If a statue offends you, don’t look at it. If you have to pass by it to go to work, or from one place to another, don’t bother looking at it. Unless you absolutely feel the need to acknowledge that it’s there, it can’t hurt you. People don’t have a need to tear down statues, they have a desire to play a macabre game of ‘follow the leader’. One person speaks out, and keeps speaking out, making certain to speak the right buzz words to aggravate those that they know they can reach, and a movement is born. Like a bad case of diarrhea though, some movements are less desired than others as they tend to leave a mess behind and an ill feeling that can’t be wished away, but has to gradually leave on its own.

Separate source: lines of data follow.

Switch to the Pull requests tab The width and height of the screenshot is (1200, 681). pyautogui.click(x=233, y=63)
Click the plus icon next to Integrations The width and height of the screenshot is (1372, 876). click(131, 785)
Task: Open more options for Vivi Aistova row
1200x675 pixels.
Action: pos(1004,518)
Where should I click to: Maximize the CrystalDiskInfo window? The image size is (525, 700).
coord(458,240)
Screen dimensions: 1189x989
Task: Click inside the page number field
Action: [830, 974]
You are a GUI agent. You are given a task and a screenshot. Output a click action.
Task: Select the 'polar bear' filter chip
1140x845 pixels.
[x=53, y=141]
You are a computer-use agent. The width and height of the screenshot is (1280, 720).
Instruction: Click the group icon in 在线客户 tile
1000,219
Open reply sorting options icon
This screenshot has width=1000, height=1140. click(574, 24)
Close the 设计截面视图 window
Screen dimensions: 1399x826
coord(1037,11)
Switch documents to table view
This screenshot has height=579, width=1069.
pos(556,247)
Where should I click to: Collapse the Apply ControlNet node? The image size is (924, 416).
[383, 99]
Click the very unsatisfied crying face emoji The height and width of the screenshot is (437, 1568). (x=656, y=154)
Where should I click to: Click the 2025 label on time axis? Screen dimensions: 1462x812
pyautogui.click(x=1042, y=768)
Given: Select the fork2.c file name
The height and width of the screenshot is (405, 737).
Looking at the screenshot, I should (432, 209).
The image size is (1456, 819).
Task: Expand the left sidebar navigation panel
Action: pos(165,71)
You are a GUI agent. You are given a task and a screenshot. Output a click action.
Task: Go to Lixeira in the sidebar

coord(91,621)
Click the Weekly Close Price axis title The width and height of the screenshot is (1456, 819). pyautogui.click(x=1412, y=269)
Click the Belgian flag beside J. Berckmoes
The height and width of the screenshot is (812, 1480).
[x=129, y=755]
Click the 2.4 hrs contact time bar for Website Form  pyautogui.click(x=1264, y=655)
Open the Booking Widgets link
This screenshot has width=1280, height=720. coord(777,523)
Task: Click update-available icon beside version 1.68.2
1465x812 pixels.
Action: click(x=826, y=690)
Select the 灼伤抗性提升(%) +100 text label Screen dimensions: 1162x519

People didn’t care about these “offensive” statues this vehemently years ago. So what changed? What happened to make hundreds of people suddenly feel threatened by an inanimate object that isn’t doing them any harm and has suffered more indignities than many of these so-called ‘woke’ individuals have in their entire lives? Someone played the flute or the fiddle just right and they stepped in line like a band of lemmings or mice, or rats to make it more accurate. At one time they were content to go about their way and ignore these silent sentinels of a past that many of us likely don’t agree with, but know better than to forget lest we repeat it. But hey, being offended is so much fun isn’t it? Ripping down a statue because it stands for racism is a great way to exercise, even if it’s not exercising your right to freedom of expression since, y’know, it’s technically vandalism.
What’s that? Why are we crying that you tear them down? Oh no, tear them down, go ahead. We’ll be around when history comes around to remind you just why those statues were important.